Insufficient Management
In many organizations, monitoring cloud instances remains siloed. Finance, Engineering, and IT may each have partial visibility but rarely share a unified view. As a result, discrepancies in usage and tracking often go unresolved until long after the services have been billed.
When visibility is limited to procurement or budget planning, it often fails to influence the daily architectural decisions that determine most cloud spending. To manage costs effectively, accountability must be shared across organizations.
Billing Complexity
Cloud providers regularly increase rates across service areas, including compute and storage, often bundling in features like security or AI tools. Meanwhile, usage-based billing for data transfer, API calls, or execution time remains difficult to estimate in dynamic environments.

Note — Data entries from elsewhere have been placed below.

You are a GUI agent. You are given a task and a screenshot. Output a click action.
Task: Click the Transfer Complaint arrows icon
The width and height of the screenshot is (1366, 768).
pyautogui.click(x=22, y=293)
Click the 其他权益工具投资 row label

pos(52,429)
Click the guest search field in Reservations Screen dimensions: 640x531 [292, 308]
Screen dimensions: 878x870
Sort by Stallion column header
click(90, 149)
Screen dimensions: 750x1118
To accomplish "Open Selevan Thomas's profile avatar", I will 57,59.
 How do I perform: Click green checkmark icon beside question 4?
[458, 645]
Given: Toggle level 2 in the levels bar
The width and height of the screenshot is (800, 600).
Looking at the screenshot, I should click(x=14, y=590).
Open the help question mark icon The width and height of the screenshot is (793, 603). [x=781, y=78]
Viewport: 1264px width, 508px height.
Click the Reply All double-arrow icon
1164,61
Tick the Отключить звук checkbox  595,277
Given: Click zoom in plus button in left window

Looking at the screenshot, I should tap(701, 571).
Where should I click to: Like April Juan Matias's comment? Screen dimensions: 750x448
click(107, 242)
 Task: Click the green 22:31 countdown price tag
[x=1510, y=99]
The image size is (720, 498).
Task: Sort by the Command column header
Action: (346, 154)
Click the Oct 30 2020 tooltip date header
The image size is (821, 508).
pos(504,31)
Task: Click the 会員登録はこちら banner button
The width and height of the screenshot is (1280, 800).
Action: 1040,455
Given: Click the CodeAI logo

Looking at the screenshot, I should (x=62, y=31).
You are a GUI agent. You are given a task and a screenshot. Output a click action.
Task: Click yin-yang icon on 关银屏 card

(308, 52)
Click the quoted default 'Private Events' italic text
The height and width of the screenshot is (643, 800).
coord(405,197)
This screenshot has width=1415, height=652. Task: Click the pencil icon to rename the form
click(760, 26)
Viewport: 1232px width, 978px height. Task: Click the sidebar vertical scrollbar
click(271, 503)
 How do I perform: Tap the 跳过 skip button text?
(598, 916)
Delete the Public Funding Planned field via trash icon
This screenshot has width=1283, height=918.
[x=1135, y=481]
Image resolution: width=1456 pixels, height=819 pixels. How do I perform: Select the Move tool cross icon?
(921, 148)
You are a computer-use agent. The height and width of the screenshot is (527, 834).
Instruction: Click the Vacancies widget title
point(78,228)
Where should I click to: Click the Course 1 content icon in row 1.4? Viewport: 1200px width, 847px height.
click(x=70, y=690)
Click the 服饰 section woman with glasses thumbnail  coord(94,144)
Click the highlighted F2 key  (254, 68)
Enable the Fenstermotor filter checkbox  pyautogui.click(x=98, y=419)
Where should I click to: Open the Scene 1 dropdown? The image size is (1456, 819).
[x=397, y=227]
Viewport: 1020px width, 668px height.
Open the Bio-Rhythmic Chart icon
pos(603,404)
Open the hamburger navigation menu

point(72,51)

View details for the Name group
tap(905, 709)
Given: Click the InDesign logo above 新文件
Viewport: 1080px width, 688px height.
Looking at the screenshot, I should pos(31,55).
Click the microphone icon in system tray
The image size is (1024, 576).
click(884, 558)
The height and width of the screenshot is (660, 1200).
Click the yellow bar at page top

Without proper controls, these services are easily overconsumed. Organizations can reduce this risk by implementing usage alerts, tagging resources for accountability, rightsizing deployments, and setting access limits or quotas. Regular cost reviews and reserved instance planning can help bring predictability to otherwise variable charges.
Unsanctioned Use
Increasingly, non-technical teams adopt cloud services independently, often bypassing IT and procurement entirely. This form of shadow IT can introduce unmanaged cost, compliance, and security risks. When engineering, marketing, or operations teams provision services independently, their usage is often untracked and generates unbudgeted invoices.
Without centralized governance, this unsanctioned activity leads to inconsistent access controls, fragmented security policies, and cloud resources that fall outside of budgeting and forecasting processes. These gaps make it difficult to allocate costs accurately or identify opportunities to optimize usage.
Practical Steps to Increase Accountability
The solution to these issues is not indiscriminate cost-cutting or arbitrary allocation for unplanned usage. Instead, expense awareness and forecasting should be embedded into architectural design, operational reviews, and vendor strategy. IT must take a structured, collaborative approach across departments to manage this effectively:
Reporting by Workload: Implement reporting that tracks usage by service, application, and owner. Deploy real-time or near-real-time dashboards to enable early identification of anomalies and timely adjustments.
Align Organizations: Establish recurring cross-functional reviews that include stakeholders from IT, Finance, Engineering, and any other department independently using cloud services. This creates shared accountability and helps ensure planning and forecasting processes reflect technical realities.
Budget Discipline: Integrate cost considerations into architecture decisions. This includes selecting appropriate instance types, defining autoscaling thresholds, choosing optimal regions, and tailoring data retention strategies. For AI and machine learning workloads, consider asynchronous execution, model size reduction, or lower-cost storage where feasible.
Vendor Analysis: Review contract terms regularly, renegotiate commitments where appropriate, and assess whether hybrid or multi-cloud models offer better cost control. Consider shifting non-critical workloads to lower-cost providers or usage models.
Aligning Costs with Business Priorities
Cloud infrastructure has become a material line item on the balance sheet. IT leaders are expected to manage it with the same rigor applied to other major cost centers. This includes enforcing architectural and financial guardrails, maintaining accurate forecasts, and ensuring each workload has clear ownership.
Increasingly, technology licensing models are per-user or per-endpoint based. For many businesses, this is a fundamental change in how cloud operations are managed. Companies that adopt a more disciplined approach to forecasting and spending will be better equipped to balance technical needs with financial goals. Those who act now will be better positioned to adopt new technologies and scale them confidently in the future.